@ g Ivan Prisyazhnyy on software engineering

Long wait time on ssh login

Trying to figure out reason for long logins on our database production servers. We have Ubuntu 12.04 LTS installed and not so many iops during login sessions.

Source

1. Disable reverse IP resolution on SSH server

It turns out there is a setting in OpenSSH that controls whether SSHd should not only resolve remote host names but also check whether the resolved host names map back to remote IPs. Apparently, that setting is enabled by default in OpenSSH. The directive UseDNS controls this particular behaviour of OpenSSH, and while it is commented in sshd_config (which is the default configuration file for the OpenSSH daemon in most enviornments), as per the man page for sshd_config, the default for UseDNS is set to enabled. Add the following line:

UseDNS no

2. DNS resolver fix for IPv4/IPv6 enabled stacks

It’s a known issue on the Red Hat knowledgebase article DOC-58626, but since it’s closed without login, I’ll share the solution below:

The resolver uses the same socket for the A and AAAA requests. 
Some hardware mistakenly only sends back one reply. When that happens 
the client sytem will sit and wait for the second reply. Turning this 
option on changes this behavior so that if two requests from the 
same port are not handled correctly it will close the socket and 
open a new one before sending the second request.

The solution is to add the following line to your /etc/resolv.conf.
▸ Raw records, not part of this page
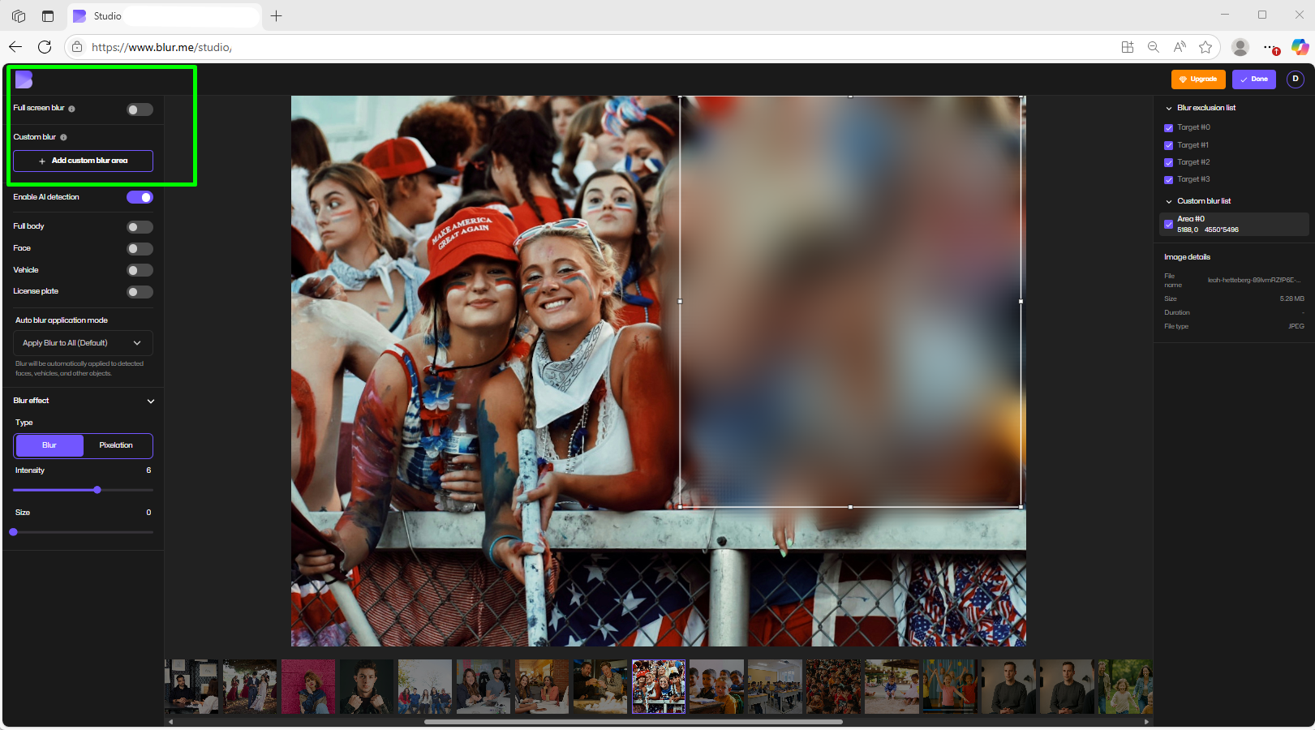1315x730 pixels.
Task: Click the browser zoom out magnifier icon
Action: pyautogui.click(x=1153, y=47)
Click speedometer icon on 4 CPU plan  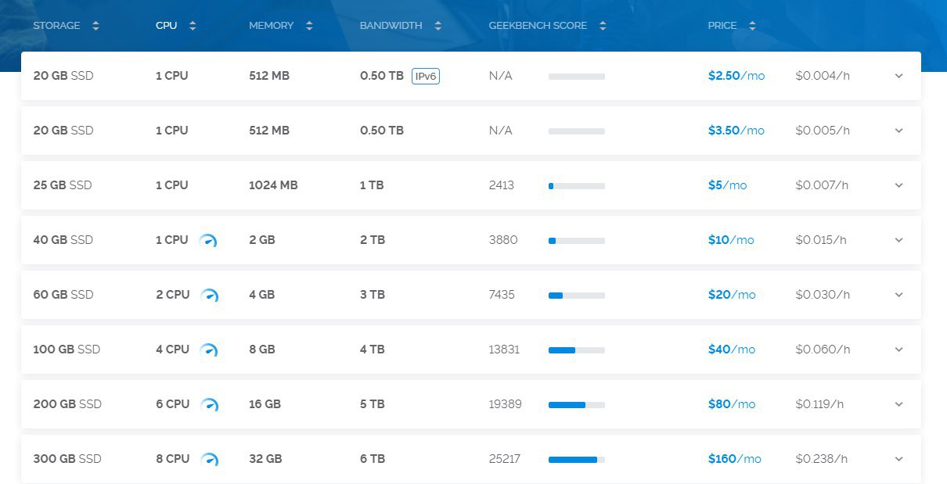tap(209, 350)
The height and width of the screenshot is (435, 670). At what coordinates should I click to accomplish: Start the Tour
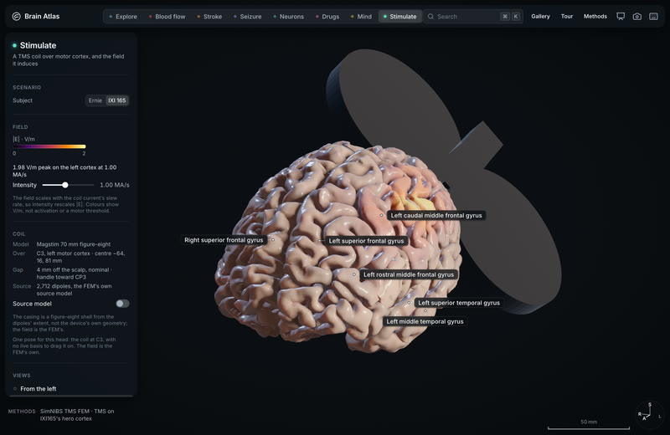[x=567, y=16]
Just add it all the way at the bottom, as the last line.

options single-request-reopen

3. Disable GSSAPI authentication method

OpenSSH server enables by default the GSSAPI key exchange which allows you to leverage an existing key management infrastructure such as Kerberos or GSI, instead of having to distribute ssh host keys throughout your organisation. With GSSAPI key exchange servers do not need ssh host keys when being accessed by clients with valid credentials.

If you are not using GSSAPI as a authentication mecanism, it might be causing this connection delay.

The fix is simple – disable attempts to use GSS-API by adding the following to /etc/sshd_config (server side) or your ~/.ssh/ssh_config (client side).

GSSAPIAuthentication no

There is an easy way to check beforehand whether this solution will work. Try to ssh into your server by disabling GSSAPI authentication:

ssh -o GSSAPIAuthentication=no user@yourserver

4. pam_motd problem

Disable pam_motd in the following files:

/etc/pam.d/sshd
/etc/pam.d/login

One more:

apt-get purge landscape-client landscape-common

delete the contents of the /etc/update-motd.d directory.

chmod -x the scripts in /etc/update-motd.d that you don’t want to run.